In May 2015, Time magazine responded to a study by the New England Journal of Medicine on premature infants by asking the question that’s on many people’s minds: “How low can preemies go?” The landmark study pointed to fetal viability at 22 weeks, versus the currently accepted 24 weeks. According to Time, this raised new ethical dilemmas about “how much care is too much — and how much is suddenly not enough” and, by extension, “how an even slightly lower age of viability affects the fraught debate over abortion.”
In particular, the study calls into question the controversial practice of late-term abortions, performed after the 20th week of gestation. According to partial data from the Canadian Institute for Health Information, in 2014 there were 605 abortions performed at 21-plus weeks. In the decade to come, as saving the lives of premature infants in that grey zone of viability becomes commonplace, it will make the dividing line between the wanted and the unwanted so much more intolerable, especially for the many Canadians who self-identify as “reluctantly pro-choice.”
Neonatology isn’t the only stream of medicine that will eventually force the government’s hand in establishing the rights of the unborn — fetal medicine is making equally course-altering strides. After a $54.5-million gift to its Women and Children’s Health Research Institute, the University of Alberta recently joined other hospitals and universities worldwide who will, in the decades to come, establish a new normal in fetal care, including life-saving surgeries and diagnostics that can be performed in utero as early as 13 weeks.
These scientific leaps won’t just expand our notion of duty of care for the fetus, they will blow it wide open.
Considering the Liberal government’s obsession with genuflecting towards Science at every opportunity, the last paragraphs of the Post’s analysis could make them nervous:
These scientific advancements will drag us, kicking and screaming, in all likelihood, into the public square for a good old-fashioned barn-burner of a debate.
Head-in-sand will no longer be an option for any government or its electorate. Medicine is advancing too quickly. How remarkable it will be when science forces us to have a debate that politics had apparently put to rest.

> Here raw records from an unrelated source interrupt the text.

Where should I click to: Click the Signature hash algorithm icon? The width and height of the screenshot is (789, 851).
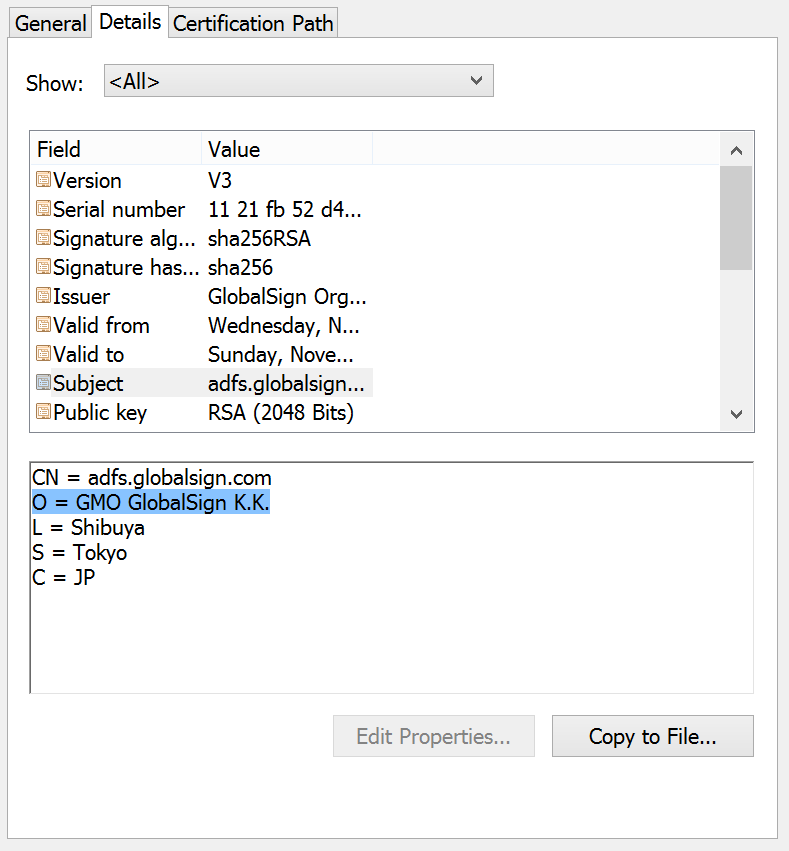click(43, 268)
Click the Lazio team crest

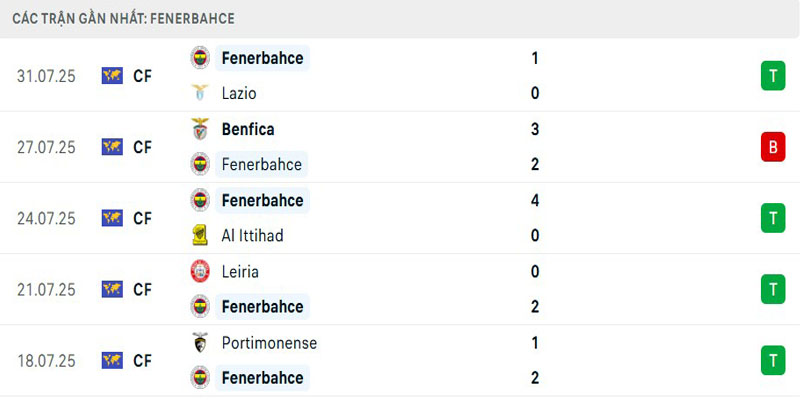[x=200, y=93]
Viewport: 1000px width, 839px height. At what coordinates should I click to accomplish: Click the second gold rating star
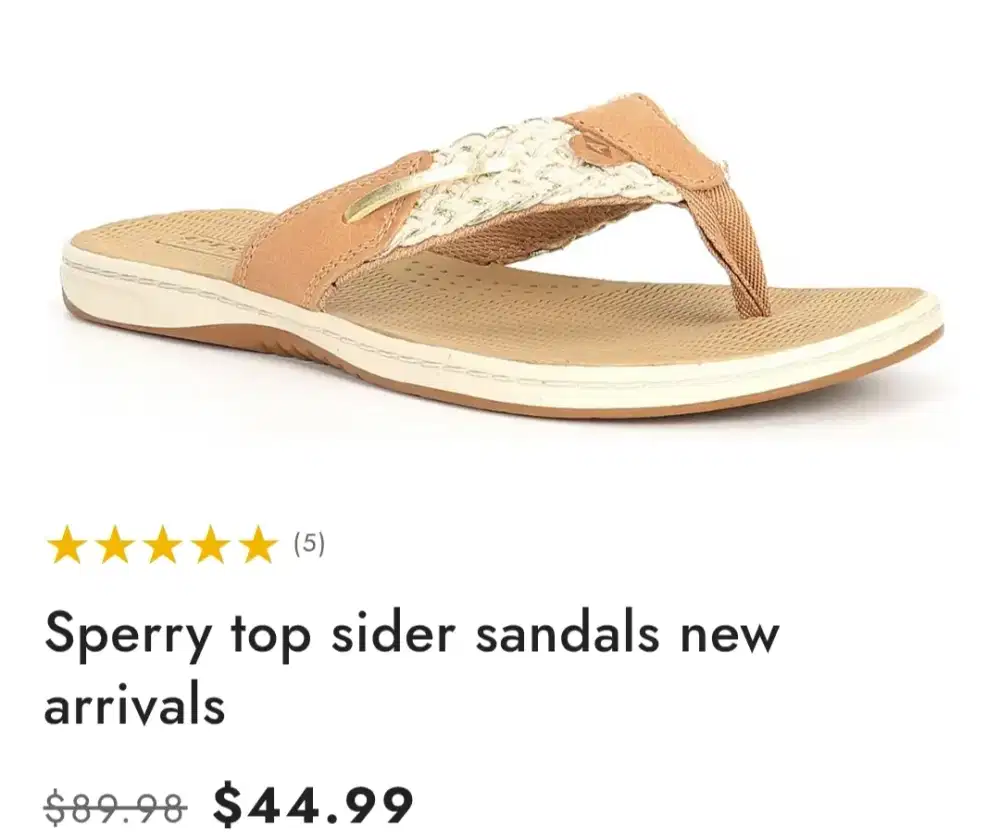(114, 546)
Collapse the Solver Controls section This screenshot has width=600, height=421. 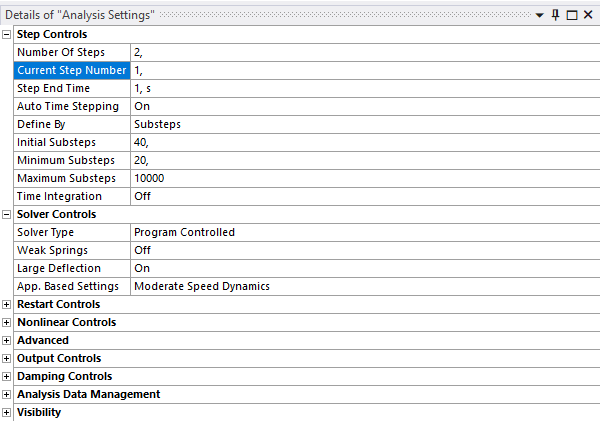click(7, 214)
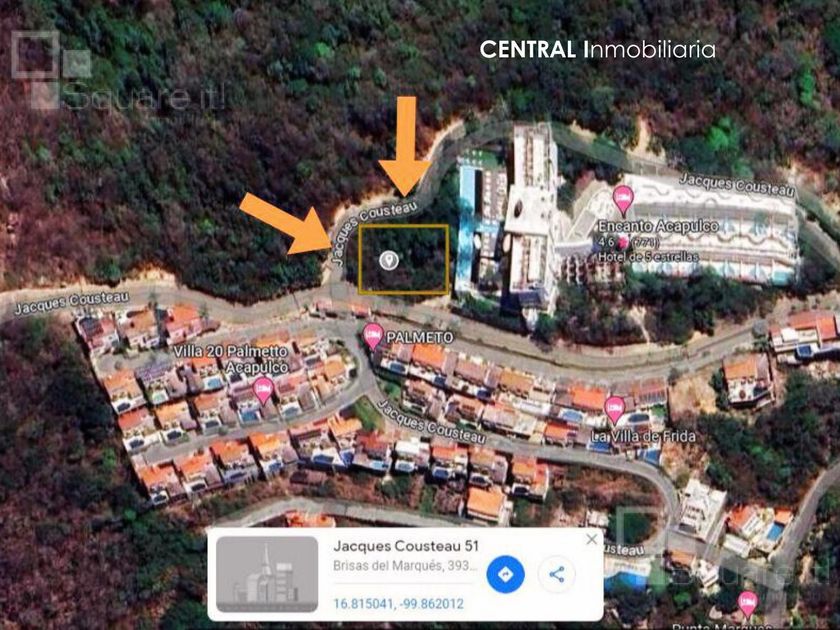Click the blue directions arrow button

pos(505,574)
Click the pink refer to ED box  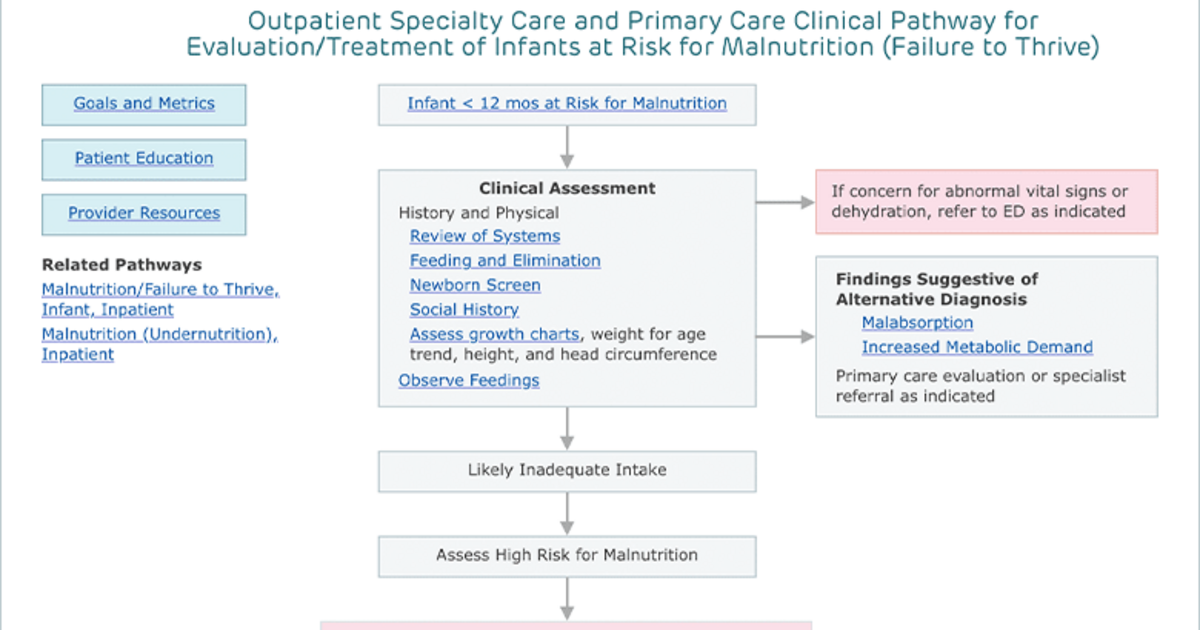(x=986, y=202)
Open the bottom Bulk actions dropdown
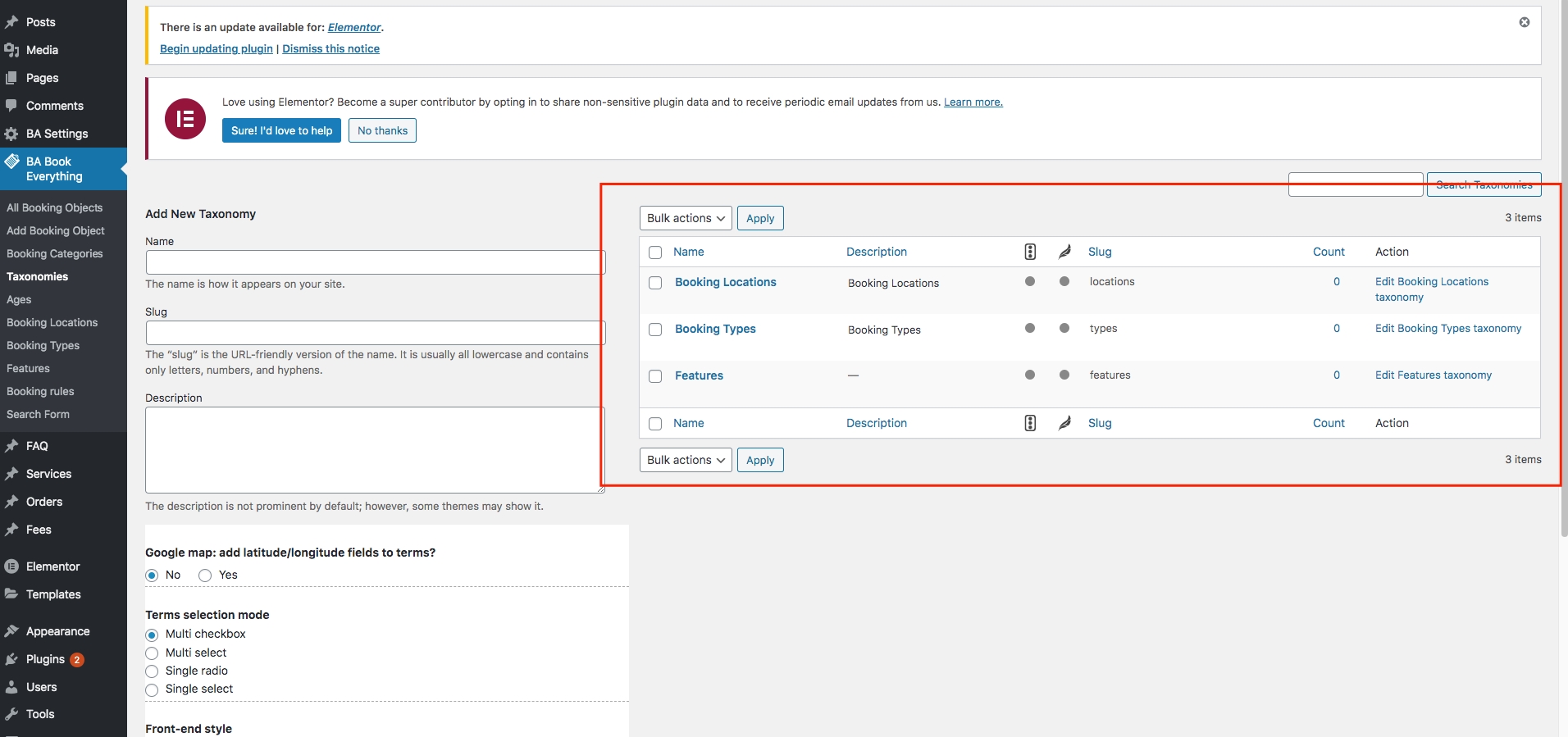The width and height of the screenshot is (1568, 737). tap(686, 460)
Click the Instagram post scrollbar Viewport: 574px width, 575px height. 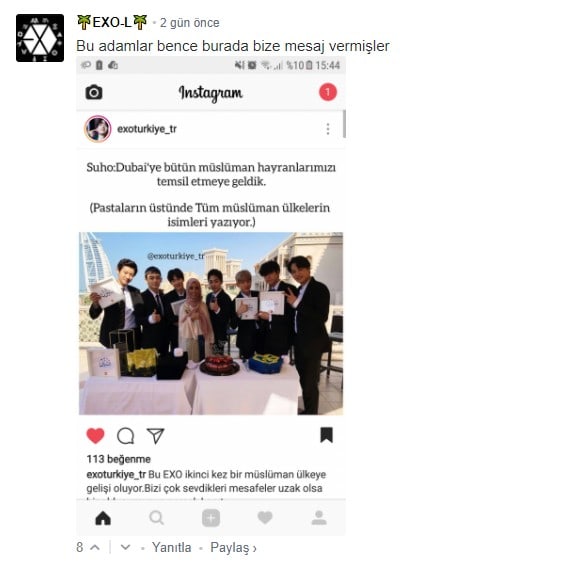344,124

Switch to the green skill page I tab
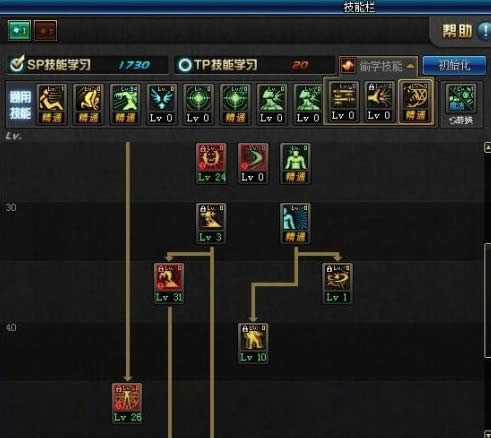(19, 30)
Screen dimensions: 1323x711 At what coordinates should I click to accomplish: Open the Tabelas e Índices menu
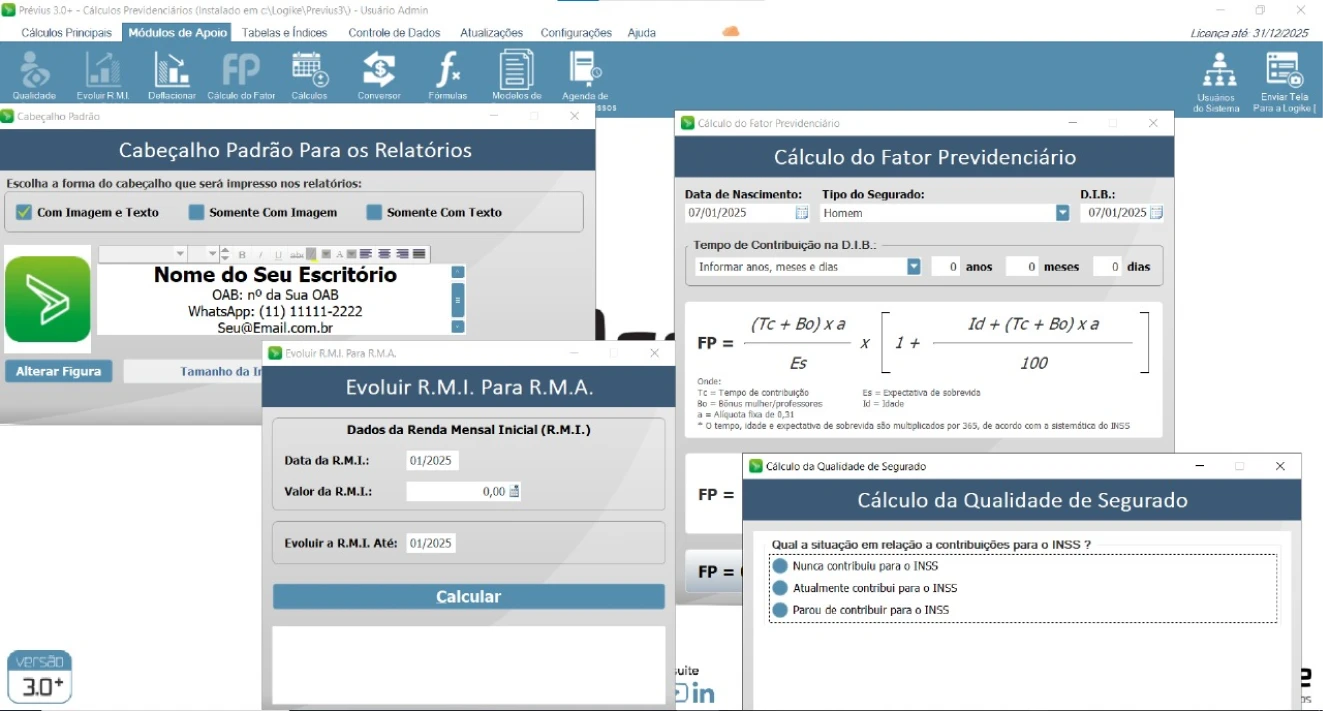(x=284, y=33)

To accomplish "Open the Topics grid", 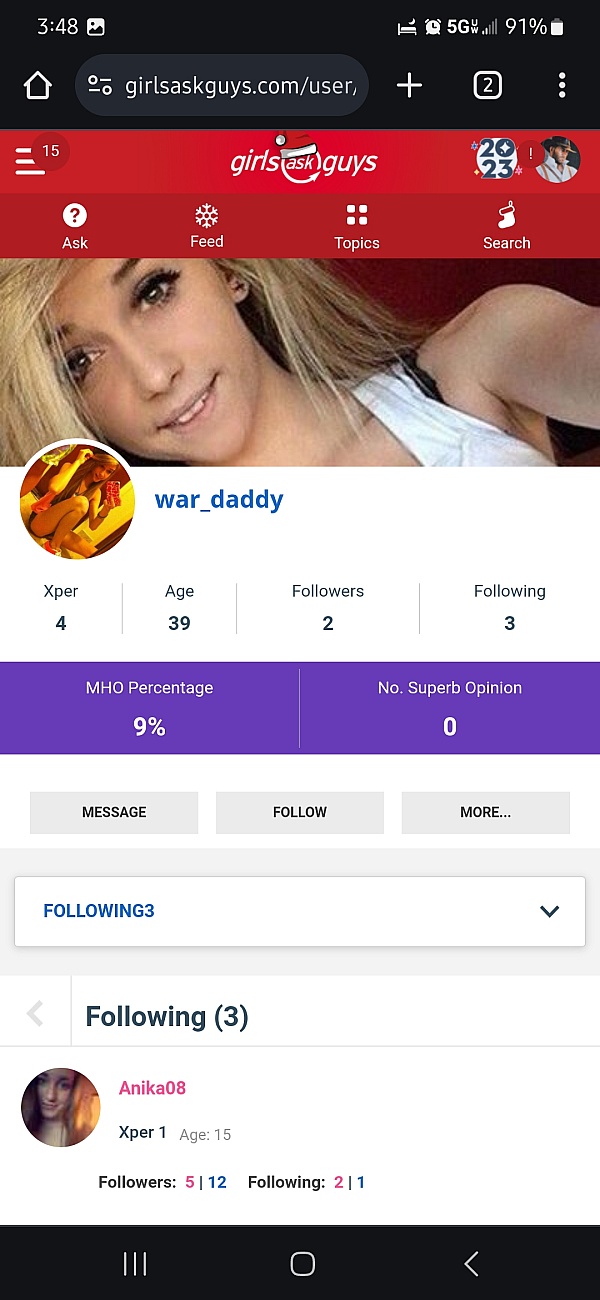I will pos(357,226).
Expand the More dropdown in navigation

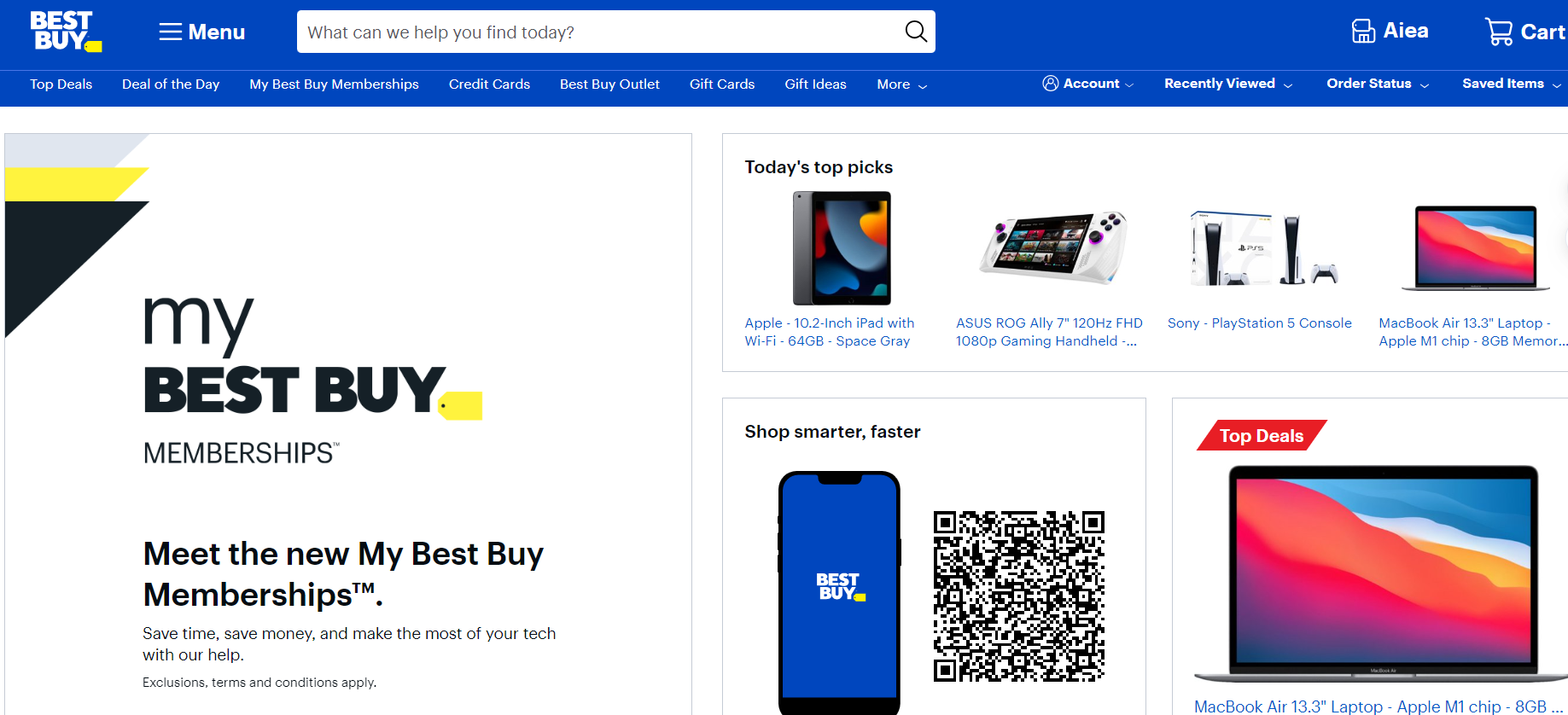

Many people will ignore the scientific evidence, of course—they already do. But my colleagues and I have found that time and time again, the presentation of that scientific evidence in conjunction with the evidence of what the abortion procedure inflicts on the fragile body of the developing pre-born child causes people to change their minds. The pro-choice crowd might be clinging to their aging ideology, but they’re all out of evidence.